*** Opening Exercise material ***

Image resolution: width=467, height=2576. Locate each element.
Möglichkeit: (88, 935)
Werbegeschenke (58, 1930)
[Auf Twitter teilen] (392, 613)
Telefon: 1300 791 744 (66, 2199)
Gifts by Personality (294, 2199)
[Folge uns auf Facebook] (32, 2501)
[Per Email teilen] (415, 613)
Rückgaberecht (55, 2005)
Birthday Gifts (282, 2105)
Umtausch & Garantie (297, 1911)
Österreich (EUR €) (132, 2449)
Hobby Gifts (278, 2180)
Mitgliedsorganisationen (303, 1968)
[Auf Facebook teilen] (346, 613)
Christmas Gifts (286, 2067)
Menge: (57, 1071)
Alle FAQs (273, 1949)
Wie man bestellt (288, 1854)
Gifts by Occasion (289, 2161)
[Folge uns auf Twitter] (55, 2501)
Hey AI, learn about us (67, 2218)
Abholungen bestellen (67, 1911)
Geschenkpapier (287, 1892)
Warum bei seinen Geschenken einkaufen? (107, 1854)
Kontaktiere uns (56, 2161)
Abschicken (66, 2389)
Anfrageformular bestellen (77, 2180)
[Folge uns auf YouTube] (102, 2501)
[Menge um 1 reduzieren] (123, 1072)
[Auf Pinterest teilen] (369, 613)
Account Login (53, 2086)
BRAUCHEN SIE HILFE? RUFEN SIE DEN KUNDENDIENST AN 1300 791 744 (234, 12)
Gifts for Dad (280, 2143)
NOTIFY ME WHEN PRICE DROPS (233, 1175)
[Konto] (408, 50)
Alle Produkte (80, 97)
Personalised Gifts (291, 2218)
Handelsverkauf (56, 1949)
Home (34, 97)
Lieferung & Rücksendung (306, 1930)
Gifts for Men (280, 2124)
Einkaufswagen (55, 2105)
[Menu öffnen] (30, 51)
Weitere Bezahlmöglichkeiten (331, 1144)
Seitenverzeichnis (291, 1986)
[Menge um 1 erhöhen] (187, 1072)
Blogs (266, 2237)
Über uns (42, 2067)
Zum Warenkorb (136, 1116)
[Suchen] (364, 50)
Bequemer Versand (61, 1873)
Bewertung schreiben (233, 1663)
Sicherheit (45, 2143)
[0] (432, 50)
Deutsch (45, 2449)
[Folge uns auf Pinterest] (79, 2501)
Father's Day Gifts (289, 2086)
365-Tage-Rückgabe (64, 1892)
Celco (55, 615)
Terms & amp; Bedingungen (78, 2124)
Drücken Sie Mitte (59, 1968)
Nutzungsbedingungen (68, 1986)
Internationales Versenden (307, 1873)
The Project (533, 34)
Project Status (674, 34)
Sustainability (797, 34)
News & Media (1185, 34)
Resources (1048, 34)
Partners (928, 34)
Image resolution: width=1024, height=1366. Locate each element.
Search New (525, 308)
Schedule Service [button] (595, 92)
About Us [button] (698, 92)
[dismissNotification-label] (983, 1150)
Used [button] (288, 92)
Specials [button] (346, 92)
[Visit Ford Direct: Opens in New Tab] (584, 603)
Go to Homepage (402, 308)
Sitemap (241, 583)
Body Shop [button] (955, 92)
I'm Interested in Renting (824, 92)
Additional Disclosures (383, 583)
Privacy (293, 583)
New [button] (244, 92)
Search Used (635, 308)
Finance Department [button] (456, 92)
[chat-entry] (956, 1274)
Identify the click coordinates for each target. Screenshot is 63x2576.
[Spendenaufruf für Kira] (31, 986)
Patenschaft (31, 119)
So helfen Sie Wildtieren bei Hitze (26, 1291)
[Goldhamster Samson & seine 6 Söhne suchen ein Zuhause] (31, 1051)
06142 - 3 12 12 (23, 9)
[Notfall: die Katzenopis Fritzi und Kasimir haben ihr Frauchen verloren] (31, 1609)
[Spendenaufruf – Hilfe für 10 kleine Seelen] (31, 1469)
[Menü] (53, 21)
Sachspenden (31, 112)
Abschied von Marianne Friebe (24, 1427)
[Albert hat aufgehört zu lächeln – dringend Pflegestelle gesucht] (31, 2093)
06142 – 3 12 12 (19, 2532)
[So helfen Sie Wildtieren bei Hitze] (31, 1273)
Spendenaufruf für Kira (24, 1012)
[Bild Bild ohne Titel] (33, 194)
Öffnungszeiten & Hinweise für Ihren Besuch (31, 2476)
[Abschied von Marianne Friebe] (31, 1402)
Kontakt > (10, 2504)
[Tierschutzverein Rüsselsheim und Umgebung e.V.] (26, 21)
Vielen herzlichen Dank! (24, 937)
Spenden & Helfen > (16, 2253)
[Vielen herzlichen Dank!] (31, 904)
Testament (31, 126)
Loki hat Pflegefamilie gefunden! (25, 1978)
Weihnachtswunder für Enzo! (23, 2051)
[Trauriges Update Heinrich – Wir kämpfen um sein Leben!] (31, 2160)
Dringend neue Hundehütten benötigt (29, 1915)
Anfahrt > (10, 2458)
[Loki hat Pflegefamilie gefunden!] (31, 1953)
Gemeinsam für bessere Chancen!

*** Closing Exercise material ***

**Required work:** Only this range is to be output: the line that contains "[Loki hat Pflegefamilie gefunden!] (31, 1953)" through the last line of the records above, both inclusive.

**Worked solution:**
[Loki hat Pflegefamilie gefunden!] (31, 1953)
Gemeinsam für bessere Chancen!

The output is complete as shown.